In [39]:
%matplotlib inline
import numpy as np
import pandas as pd
import scipy
import sklearn
import matplotlib.pyplot as plt
import seaborn as sns
import html5lib
from sklearn.naive_bayes import BernoulliNB
from sklearn.metrics import confusion_matrix

In [40]:
def eval_con_mat(matrix):
    #use confusion matrix to compute accuracy (good calls divided by all calls made)
    print('Accuracy of {}%'.format(round(100*
                                         (matrix[1][1]+matrix[0][0])/
                                         (matrix[1][0]+matrix[0][1]+matrix[1][1]+matrix[0][0])),2))
    

    print('Sensitivity of {}%'.format(round(100*matrix[1][1]/(matrix[1][1] + matrix[1][0]),2)))
    print('Specificity of {}%'.format(round(100*matrix[0][0]/(matrix[0][0] + matrix[0][1]),2)))
    

In [41]:
#Read in a list of 2000+ positive words
pos_words_loc = ('https://github.com/gurkpet/Thinkful-Lessons/blob/master/'
             'Thinkful%202.2.7-Naive%20Bayes/Word%20Lists/positive-words.txt')
pos_words_list = pd.read_html(pos_words_loc, skiprows=35)

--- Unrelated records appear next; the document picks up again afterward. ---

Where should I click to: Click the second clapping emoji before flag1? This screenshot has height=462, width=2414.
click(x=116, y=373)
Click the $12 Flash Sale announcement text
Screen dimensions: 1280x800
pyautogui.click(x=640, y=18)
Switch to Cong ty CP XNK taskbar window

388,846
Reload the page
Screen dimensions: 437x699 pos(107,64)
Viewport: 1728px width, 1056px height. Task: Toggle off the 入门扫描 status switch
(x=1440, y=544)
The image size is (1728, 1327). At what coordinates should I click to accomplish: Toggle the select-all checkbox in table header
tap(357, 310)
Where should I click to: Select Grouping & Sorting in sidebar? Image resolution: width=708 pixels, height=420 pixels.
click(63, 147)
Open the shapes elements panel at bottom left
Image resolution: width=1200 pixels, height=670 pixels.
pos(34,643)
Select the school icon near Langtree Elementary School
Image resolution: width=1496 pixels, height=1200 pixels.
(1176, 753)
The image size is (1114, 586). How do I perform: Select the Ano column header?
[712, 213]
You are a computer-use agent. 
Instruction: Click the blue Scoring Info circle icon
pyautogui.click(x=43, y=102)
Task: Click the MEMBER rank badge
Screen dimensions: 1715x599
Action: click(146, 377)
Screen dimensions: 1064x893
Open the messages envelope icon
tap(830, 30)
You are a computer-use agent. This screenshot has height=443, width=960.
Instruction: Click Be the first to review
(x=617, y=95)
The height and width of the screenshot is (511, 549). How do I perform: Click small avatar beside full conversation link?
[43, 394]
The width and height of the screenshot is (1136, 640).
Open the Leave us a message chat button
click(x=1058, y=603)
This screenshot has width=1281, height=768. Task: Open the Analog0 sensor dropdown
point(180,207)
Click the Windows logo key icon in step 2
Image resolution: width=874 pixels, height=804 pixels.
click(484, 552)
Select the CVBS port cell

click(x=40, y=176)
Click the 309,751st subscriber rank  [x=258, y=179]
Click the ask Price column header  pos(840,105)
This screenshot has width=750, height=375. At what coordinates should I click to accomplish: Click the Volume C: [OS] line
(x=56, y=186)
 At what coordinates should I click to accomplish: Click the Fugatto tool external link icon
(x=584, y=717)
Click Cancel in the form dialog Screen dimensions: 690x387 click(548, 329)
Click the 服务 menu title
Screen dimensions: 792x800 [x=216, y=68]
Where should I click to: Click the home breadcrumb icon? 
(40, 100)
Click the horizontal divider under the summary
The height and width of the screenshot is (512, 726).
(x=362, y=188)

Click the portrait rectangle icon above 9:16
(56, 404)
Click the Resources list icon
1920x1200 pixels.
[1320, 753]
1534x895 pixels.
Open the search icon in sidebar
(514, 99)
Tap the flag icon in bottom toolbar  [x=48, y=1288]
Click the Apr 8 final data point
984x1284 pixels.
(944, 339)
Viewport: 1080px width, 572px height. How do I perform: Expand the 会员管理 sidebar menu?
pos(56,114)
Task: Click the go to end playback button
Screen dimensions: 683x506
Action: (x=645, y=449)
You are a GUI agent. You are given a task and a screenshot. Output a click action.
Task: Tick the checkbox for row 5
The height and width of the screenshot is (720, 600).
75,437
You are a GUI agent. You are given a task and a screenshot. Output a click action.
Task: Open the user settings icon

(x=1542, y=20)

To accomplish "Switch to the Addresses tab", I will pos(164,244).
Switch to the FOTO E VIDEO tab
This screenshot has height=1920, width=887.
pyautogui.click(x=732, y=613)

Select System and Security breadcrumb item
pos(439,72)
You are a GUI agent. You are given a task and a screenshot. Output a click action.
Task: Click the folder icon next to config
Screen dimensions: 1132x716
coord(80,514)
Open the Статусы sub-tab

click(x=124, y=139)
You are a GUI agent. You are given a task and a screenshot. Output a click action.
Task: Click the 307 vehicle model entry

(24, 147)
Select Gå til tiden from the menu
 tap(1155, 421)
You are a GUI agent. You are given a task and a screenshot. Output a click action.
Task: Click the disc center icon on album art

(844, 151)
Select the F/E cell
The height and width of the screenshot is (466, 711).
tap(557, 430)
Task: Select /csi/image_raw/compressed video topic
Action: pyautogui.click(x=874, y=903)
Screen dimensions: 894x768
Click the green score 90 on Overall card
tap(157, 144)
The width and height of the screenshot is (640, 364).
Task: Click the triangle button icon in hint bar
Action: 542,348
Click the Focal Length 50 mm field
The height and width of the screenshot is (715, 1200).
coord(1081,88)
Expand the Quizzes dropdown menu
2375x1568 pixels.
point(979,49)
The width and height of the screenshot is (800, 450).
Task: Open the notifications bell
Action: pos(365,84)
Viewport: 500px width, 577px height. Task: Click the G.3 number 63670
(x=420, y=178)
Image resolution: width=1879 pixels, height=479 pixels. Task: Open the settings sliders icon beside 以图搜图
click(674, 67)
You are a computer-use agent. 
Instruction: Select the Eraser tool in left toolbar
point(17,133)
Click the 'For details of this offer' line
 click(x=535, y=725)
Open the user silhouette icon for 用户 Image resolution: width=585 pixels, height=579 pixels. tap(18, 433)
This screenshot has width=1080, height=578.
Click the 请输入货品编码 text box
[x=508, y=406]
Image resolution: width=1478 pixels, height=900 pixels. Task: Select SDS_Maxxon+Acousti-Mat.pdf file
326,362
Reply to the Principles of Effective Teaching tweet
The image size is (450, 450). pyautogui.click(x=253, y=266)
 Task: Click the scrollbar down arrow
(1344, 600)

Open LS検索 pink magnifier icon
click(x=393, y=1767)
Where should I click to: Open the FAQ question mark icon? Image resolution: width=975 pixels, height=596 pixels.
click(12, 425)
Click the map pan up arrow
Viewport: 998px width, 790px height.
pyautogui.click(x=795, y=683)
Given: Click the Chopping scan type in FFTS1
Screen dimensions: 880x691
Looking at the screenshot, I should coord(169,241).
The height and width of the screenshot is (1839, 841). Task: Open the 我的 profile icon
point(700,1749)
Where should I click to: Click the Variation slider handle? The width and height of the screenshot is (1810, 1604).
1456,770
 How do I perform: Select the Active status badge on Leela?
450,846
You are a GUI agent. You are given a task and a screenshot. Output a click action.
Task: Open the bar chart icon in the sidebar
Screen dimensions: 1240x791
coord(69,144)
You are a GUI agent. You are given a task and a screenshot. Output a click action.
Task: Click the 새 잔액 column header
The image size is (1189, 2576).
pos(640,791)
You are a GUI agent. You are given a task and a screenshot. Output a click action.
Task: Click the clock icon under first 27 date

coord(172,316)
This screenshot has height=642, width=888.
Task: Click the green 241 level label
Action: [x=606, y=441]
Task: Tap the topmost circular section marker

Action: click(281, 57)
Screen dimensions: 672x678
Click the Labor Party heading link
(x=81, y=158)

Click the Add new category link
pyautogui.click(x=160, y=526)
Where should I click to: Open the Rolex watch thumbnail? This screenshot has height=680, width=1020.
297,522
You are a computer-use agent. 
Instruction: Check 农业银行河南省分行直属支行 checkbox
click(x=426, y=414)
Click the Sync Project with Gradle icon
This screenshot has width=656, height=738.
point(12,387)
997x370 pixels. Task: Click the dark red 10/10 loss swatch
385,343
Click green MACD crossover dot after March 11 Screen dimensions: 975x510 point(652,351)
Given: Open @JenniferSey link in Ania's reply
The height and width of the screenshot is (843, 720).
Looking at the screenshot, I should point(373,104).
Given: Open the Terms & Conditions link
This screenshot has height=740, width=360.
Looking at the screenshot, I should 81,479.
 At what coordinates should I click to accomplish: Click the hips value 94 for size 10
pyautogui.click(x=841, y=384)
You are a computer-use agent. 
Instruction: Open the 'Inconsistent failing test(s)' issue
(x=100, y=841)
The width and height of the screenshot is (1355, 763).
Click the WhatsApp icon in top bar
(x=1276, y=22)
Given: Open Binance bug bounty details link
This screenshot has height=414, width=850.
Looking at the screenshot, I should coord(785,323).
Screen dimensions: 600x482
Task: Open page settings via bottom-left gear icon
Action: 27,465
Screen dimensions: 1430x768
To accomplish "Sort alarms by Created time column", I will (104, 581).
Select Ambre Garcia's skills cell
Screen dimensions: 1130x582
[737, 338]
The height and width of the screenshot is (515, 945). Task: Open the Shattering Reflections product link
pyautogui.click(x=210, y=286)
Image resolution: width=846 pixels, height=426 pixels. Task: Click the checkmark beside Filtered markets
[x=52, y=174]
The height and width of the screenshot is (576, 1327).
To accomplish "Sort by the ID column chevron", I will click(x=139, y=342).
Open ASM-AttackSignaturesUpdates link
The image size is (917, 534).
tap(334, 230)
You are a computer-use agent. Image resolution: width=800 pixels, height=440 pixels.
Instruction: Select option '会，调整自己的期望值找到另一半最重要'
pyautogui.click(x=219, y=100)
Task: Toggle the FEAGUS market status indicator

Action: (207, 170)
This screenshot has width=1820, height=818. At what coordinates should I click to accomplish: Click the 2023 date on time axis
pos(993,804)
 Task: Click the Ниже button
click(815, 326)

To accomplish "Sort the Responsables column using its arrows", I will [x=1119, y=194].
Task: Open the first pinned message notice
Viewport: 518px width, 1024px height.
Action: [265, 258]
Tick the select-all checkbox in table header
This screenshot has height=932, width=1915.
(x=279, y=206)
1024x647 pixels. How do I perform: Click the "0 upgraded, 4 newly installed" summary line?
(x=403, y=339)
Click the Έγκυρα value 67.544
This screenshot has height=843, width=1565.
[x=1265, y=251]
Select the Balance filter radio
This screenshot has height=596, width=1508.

#clean up the read in by removing the first column of junk data
for row in pos_words_list:
   del row[0]    

#convert list into dataframe
pos_words = pd.DataFrame(pos_words_list[0])

In [42]:
list_pos_words = list(pos_words[1])

In [43]:
#read in amazon file
amzn_file_loc = ('https://raw.githubusercontent.com/gurkpet/Thinkful-Lessons/master/'
            'Thinkful%202.2.7-Naive%20Bayes/amazon_cells_labelled.txt')

df = pd.read_csv(amzn_file_loc, delimiter= '\t', header=None)
#rename column headers
amzn_dat = df.copy()
amzn_dat.columns = ['review', 'positive_review']
amzn_target = amzn_dat['positive_review']

In [44]:
for key in list_pos_words:
    amzn_dat[str(key)] = amzn_dat.review.str.contains(str(key), case = False)
amzn_dat['positive_review'] = (amzn_dat['positive_review'] == 1)
data_amzn = amzn_dat[list_pos_words]
amzn_target = amzn_dat['positive_review']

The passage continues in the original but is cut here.